Rahmetli Ahmet Hamdi Tanpınar öyle diyor. Şiirin adı 'Sen ve Ben' sanıyorum ilerlemiş yaşlarda genç bir kıza yazılmış oldukça içli bir şiir bu. İnsanoğlunun hayat trajedisini alevden birkaç satırla yüreklere düşürmek öyle bir şey olsa gerek.

Bırakın 'her yaşın kendine göre bir güzelliği var' avunmasını bir kenara. Elbette her yaşın kendine göre bir güzelliği var; var da, hiçbirinin güzelliği 20'li yaşların güzelliğiyle boy ölçüşemez, aşık atamaz! Bu işin hem fizikî, hem de manevi boyutuyla böyledir. Fert olarak neler kaybettiğimizi aynalar her bakışta (bakabiliyorsak) çok net bir şekilde anlatıyor zaten. Bu anlatış bizim iç dünyamızla alakalı bir şeydir ve bunu her fert donanımı nispetinde, fakat daima yalnız, daima kimsesiz, sessiz bir biçimde yaşar.

Toplum olarak o 20'li yaşlarla birlikte neler yitirdik? İşte asıl mesele bunun muhasebesini yapabilmektir.

Merhum Mehmet Akif bir şiirinde:

"Oyuncak sanmayın ahlak-ı millî ruh-ı millidir
Onun iflâsı en büyük ölümdür, mevt-i küllidir."

img_0.6374683114044915.jpg

Diyor. Mealen, milli ahlâk denilen şeyi oyuncak sanmayın. millî ahlâk, millî ruh demektir. Onun (millî ahlakın) ölümü en büyük ölümdür, (toplumda) her şeyin ölmesi demektir.

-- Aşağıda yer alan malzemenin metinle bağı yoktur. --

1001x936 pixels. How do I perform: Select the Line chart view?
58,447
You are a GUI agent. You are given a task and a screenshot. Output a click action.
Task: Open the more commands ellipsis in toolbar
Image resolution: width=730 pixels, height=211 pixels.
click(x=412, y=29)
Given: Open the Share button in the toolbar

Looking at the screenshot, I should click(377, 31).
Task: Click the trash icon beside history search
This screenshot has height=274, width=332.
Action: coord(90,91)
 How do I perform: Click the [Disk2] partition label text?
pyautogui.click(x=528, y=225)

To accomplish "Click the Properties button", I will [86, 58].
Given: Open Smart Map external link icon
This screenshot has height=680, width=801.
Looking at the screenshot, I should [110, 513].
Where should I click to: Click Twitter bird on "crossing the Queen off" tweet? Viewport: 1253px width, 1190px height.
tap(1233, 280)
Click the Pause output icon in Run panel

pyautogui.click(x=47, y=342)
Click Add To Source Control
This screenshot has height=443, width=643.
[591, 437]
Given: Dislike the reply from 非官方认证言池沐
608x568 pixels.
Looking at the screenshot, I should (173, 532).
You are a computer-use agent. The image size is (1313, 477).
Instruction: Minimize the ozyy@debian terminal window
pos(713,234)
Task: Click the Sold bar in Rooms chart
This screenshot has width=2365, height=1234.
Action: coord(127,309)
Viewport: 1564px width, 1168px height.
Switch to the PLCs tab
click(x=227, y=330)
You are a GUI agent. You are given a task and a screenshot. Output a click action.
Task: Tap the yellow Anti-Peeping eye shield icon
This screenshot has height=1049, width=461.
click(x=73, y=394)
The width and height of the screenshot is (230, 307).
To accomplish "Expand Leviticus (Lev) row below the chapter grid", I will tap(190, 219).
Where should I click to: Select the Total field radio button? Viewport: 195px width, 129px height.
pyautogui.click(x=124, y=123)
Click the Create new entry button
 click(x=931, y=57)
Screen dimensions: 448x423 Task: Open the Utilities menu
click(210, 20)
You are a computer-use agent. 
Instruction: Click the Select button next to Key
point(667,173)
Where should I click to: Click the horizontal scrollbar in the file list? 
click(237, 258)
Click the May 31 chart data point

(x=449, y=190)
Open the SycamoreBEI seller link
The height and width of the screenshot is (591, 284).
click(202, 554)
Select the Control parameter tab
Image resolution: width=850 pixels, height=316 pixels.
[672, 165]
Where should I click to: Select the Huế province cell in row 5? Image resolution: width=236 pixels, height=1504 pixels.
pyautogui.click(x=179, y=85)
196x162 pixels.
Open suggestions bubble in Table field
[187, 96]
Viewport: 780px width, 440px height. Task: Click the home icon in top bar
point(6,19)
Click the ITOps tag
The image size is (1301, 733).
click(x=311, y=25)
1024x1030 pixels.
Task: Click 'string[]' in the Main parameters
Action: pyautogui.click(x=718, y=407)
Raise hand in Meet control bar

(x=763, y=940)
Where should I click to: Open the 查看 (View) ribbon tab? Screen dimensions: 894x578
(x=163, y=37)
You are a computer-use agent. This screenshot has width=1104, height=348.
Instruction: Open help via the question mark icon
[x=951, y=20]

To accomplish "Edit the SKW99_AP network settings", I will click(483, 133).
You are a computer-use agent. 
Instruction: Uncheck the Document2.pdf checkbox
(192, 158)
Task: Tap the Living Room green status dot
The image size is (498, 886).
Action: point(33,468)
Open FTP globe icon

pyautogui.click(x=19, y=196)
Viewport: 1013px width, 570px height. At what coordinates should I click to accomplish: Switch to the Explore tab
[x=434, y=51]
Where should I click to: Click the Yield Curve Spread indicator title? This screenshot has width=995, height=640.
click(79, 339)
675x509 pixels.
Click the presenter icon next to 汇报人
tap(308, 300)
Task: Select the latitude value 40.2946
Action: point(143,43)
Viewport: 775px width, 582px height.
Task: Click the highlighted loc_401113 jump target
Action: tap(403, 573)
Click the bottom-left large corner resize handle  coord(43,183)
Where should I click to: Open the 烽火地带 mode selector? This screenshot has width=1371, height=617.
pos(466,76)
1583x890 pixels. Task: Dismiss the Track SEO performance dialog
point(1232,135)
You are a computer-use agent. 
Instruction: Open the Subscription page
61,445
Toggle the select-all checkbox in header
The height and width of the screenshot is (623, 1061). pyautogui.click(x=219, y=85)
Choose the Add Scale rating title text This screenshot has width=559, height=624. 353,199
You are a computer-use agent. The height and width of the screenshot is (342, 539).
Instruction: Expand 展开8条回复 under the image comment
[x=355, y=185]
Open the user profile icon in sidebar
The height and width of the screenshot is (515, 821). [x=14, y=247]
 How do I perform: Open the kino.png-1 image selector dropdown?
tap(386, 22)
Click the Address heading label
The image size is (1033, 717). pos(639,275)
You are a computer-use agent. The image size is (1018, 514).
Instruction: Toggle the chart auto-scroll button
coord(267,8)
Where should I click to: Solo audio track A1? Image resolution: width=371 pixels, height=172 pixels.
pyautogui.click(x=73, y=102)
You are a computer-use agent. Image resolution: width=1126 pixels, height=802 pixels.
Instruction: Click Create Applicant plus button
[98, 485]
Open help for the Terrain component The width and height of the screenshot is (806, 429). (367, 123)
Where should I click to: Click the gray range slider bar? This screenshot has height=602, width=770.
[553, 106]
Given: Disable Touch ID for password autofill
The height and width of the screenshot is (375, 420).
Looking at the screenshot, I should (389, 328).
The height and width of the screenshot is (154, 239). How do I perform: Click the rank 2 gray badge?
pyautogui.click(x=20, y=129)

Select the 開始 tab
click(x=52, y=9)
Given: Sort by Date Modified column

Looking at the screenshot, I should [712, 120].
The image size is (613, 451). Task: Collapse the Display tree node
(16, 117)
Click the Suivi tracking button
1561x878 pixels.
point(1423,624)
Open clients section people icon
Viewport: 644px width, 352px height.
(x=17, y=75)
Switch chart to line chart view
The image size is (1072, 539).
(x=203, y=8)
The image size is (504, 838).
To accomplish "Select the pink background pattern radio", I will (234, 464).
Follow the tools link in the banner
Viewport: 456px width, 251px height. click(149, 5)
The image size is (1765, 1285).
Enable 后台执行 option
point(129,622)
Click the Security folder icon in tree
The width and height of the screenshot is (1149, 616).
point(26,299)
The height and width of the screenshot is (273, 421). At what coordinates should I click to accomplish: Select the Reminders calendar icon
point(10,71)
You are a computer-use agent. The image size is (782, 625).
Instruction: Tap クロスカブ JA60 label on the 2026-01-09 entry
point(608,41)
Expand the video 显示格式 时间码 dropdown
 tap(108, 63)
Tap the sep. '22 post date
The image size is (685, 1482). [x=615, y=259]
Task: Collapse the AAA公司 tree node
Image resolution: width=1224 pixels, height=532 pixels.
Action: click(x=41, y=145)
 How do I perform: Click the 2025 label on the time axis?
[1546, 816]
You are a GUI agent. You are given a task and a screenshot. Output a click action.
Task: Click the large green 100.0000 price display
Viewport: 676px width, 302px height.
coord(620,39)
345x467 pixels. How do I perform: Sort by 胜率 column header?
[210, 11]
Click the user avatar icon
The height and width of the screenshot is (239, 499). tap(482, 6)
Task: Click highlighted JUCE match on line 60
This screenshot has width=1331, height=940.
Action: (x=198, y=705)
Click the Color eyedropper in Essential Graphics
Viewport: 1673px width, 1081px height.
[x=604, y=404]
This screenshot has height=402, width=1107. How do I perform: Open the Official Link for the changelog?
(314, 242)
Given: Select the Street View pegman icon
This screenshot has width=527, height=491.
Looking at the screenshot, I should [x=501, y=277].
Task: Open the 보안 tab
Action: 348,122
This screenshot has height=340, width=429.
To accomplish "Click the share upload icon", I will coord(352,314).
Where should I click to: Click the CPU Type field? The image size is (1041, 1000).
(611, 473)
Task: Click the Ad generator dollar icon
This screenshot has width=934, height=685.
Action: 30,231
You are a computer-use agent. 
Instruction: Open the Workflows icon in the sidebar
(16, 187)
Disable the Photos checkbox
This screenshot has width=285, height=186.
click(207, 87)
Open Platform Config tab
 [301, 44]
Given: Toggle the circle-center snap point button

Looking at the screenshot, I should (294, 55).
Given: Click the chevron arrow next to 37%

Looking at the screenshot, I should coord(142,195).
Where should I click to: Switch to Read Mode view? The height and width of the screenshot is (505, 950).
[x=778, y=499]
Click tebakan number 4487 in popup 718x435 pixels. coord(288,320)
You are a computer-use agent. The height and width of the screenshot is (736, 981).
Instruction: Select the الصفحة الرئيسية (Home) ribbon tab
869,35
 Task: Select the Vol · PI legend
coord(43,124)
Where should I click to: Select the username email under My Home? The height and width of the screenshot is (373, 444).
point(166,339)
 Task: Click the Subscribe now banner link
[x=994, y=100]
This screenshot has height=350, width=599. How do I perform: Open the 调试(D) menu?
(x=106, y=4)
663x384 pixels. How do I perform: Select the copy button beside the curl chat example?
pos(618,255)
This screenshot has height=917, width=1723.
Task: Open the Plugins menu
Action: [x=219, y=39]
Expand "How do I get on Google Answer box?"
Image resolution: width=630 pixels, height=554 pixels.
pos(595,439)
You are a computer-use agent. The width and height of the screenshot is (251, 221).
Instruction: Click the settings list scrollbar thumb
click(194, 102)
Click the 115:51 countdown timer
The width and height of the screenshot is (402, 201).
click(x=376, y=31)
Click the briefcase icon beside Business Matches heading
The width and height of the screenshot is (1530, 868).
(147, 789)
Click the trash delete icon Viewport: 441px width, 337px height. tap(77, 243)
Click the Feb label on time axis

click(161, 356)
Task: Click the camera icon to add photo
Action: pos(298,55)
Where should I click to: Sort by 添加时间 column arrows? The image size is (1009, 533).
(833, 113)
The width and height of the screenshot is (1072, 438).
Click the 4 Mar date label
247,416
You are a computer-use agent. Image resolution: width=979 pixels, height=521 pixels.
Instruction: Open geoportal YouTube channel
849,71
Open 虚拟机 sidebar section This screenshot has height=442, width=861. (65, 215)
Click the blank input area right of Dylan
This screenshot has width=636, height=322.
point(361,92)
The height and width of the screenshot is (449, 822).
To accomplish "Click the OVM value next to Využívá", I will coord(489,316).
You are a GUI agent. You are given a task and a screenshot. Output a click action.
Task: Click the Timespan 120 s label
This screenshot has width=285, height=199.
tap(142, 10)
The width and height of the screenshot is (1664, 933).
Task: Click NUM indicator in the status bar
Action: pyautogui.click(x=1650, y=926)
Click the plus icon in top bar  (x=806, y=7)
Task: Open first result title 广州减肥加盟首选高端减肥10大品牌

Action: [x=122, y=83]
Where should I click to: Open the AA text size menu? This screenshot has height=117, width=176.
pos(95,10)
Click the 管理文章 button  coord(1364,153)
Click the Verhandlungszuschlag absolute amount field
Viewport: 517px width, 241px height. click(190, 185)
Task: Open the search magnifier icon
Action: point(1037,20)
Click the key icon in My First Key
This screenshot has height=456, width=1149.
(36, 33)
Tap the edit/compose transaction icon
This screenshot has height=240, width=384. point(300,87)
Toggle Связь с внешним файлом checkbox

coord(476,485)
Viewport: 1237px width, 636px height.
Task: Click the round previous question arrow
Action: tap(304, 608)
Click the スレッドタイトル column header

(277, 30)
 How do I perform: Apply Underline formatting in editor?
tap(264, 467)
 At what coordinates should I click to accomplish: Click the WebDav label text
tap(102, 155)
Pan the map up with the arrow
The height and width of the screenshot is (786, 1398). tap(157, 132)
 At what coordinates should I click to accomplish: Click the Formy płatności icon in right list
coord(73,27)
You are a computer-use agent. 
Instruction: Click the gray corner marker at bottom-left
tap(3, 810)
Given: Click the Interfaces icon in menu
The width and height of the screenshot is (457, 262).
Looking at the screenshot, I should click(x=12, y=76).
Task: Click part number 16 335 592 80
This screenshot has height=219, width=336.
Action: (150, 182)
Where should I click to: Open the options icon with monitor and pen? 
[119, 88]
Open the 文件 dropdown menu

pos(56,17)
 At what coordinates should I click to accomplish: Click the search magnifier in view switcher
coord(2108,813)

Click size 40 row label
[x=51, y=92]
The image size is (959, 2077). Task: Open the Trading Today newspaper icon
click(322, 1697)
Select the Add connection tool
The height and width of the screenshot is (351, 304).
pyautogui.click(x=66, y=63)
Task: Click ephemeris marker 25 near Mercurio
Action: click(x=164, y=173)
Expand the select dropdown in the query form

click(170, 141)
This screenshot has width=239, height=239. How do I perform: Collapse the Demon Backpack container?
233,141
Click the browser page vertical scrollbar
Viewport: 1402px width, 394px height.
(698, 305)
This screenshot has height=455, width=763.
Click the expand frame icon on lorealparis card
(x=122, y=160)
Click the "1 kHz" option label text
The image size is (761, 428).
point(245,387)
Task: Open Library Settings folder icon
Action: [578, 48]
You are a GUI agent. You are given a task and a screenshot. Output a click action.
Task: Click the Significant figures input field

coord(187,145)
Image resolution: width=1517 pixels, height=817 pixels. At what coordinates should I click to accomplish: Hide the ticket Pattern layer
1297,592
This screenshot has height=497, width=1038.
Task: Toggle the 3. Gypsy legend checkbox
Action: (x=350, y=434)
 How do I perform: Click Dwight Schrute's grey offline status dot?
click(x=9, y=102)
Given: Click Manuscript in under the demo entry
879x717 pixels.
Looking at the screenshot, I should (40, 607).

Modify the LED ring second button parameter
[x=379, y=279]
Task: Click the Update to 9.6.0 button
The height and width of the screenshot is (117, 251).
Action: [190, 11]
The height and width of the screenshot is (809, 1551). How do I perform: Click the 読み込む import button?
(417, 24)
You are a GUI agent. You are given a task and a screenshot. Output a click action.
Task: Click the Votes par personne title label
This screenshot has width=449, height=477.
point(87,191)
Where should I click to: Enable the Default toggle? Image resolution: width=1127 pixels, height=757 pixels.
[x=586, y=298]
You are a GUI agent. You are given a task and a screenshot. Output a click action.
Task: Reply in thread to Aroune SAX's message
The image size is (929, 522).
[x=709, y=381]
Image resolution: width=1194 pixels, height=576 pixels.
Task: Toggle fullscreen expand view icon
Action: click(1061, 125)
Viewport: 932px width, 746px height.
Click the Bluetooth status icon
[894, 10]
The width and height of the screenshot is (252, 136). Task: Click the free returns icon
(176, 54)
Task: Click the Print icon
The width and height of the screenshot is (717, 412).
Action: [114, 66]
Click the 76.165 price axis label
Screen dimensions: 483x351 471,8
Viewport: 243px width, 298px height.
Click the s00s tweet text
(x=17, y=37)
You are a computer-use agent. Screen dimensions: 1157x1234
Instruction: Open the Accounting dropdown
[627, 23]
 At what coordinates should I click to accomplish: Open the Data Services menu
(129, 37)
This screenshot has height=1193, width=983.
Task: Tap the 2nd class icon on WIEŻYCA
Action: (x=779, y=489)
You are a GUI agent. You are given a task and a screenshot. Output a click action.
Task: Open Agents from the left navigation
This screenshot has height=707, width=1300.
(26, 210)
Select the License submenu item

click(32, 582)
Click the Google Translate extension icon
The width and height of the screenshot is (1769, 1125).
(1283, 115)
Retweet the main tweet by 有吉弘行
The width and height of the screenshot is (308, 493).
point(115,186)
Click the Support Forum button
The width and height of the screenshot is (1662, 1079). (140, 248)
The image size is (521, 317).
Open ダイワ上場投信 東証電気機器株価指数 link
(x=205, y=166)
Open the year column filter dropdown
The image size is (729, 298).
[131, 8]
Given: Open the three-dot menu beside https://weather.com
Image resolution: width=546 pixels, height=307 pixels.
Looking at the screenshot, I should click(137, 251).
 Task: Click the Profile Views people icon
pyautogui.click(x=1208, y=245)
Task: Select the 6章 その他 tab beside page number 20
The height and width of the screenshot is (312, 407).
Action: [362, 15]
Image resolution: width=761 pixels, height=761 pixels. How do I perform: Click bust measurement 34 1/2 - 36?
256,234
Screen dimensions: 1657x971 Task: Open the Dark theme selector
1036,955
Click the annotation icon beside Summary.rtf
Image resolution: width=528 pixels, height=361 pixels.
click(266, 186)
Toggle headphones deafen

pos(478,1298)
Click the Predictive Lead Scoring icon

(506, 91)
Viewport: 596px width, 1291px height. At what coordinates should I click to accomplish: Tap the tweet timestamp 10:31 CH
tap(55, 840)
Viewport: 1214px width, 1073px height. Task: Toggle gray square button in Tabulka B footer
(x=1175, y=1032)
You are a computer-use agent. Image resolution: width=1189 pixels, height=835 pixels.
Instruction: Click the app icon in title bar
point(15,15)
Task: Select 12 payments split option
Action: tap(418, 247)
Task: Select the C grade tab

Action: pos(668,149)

Ben şairin burada işaret ettiği garip bir zamanda yaşadığımızı düşünüyorum. Memlekette her türlü müessesenin yerle bir olduğu, her şeyin şirazesinden çıktığı bir ortamda yangına ağzında su taşıyan kuşlar gibi çırpınanlar var. Her ne kadar yangının sönmeyeceğini biliyor olsalar da 'tarafımız belli olsun' kabilinden uğraşıp duruyorlar.

Ne yazık ki 'millî ahlâk'ı kaybettik! Toparlanmamızın da kaç zaman alacağı meçhûl. Başta siyaset olmak üzere her şeyimize kalitesizlik, ölçüsüzlük bir kâbus gibi çöktü. Hiçbir kurumumuza güvenemez hale getirildik. Birbirimizi sevemez olduk. Sevgi, saygı, yardımlaşma, başkalarının derdiyle dertlenme gibi hasletlerimiz ya aşındı, ya da iyice silinip gitti.

Ne yapacağız? Biz bildiğimiz o güzel türküleri söylemeye devam edeceğiz. Olur ya, bozulanlar nereden geldiklerini bu türküleri duyduklarında hatırlarlar. Yeni nesiller de nereye gitmeleri gerektiğini kısmen de olsa anlarlar!

Her ne kadar 20'li yaşlara dönemeyecek olsak da, o dönemi yeniden yaşatmak (kim bilir) belki de mümkündür.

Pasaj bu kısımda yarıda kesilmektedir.